Quando me perguntam sobre projetos e suas viabilidades no setor de informática, lembro sempre da posição clássica do Bill Gates, querendo saber “para onde está indo o dinheiro”? A resposta para hoje é trivial: Inteligência Artificial. É fácil afirmar isso, pelo volume de dinheiro aplicado em um intervalo de tempo tão curto, na NVIDIA. Há outros indicadores que só reforçam essa clara tendência, não perderei tempo nisso.

Portanto, para quem está na estrada do desenvolvimento, o recado é esse, o Roadmap passa por esse produto na primeira posição da lista. A palestra realizada pela Apple nesse dia 10 de janeiro apenas deu a confirmação quanto a esses percentuais. Numa Keynote Speaker de 1:45 minutos, uns 30% do tempo foram dedicados ao novo produto da Apple, anexado ao seu modelo da negócios, graças a um contrato assinado para uso do Chat-GPT-4, em breve em todo o seu ecossistema e principais aplicativos. O nome comercial desse produto é Apple Intelligence, uma jogada de mestre, que permite tornar sinônimos os acrônimos que circulam e a própria marca da empresa da Maçã.

O caminho da Apple é um tanto quanto diferente das demais de seu porte, Amazon, Google, Meta e NVIDIA. O caso da Amazon exigirá que eu escreva um artigo específico, pela riqueza e estado avançado de uso de modelos de previsibilidade com o uso de Big Data e Data Science, que estudei ano passado. Uma metodologia muito útil para casos como as inundações do Rio Grande do Sul. A Apple está mais focada nas garantias de privacidade e uso restrito das informações contidas nos dados para os cidadãos. É uma obsessão perseguida pela empresa que leva a maioria dos cidadãos americanos e uma boa parte dos russos a terem essa preferência.
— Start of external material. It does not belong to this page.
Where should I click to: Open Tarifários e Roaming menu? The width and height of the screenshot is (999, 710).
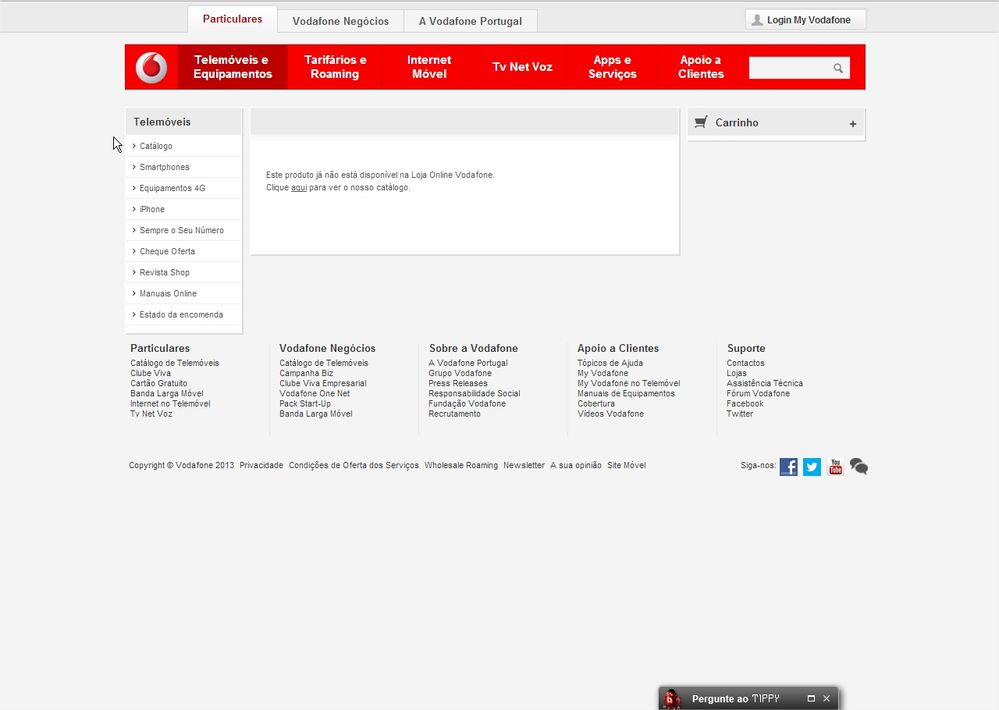coord(335,67)
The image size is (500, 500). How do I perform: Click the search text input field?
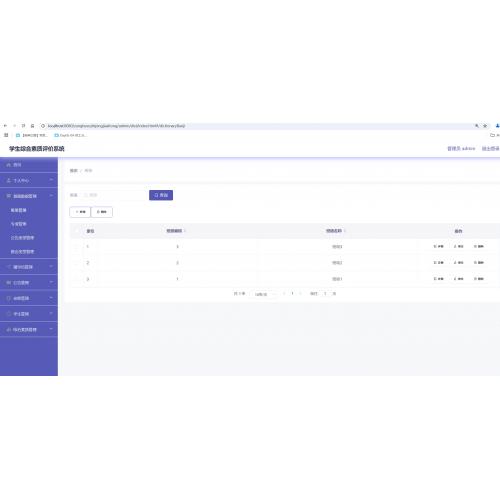coord(113,195)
As fichas da NVIDIA estão lançadas na capacidade de processamento de seus chips, atualmente imbatíveis. A corrida pela hegemonia da inteligência é uma nova etapa para a humanidade. Os trabalhadores intelectuais, que se julgavam insubstituíveis nas linhas de produção finalmente encontraram uma concorrência sem alma: as máquinas que pensam.

O Brasil e seus investimentos nessa área são descompassados e desatualizados quanto a lista de prioridades para C&T simplesmente porque não é movido pela motivação do lucro na pauta de investimentos. Basta ver a greve nas Universidades públicas, engolidas por dívidas impagáveis, passando o pires em Brasília. Como se não bastasse, o conjunto de grupos locais, consolidados como lobistas para captação das verbas, torna inexequível qualquer tentativa de se obter recursos expressivos para uma área de expansão e oportunidades para competitividade. Não teremos inteligência local em nossos equipamentos, esqueçam soberania, pura enganação.

Hoje foi o dia pra usar roupa nova. Pulando dos céus para apresentar a inteligência embutida no seu ecossistema privado, em lugar de usar a nuvem de Big Data alheia. É o caminho da privacidade e da propriedade explícita.

O jogo começou, e não tem hora pra acabar.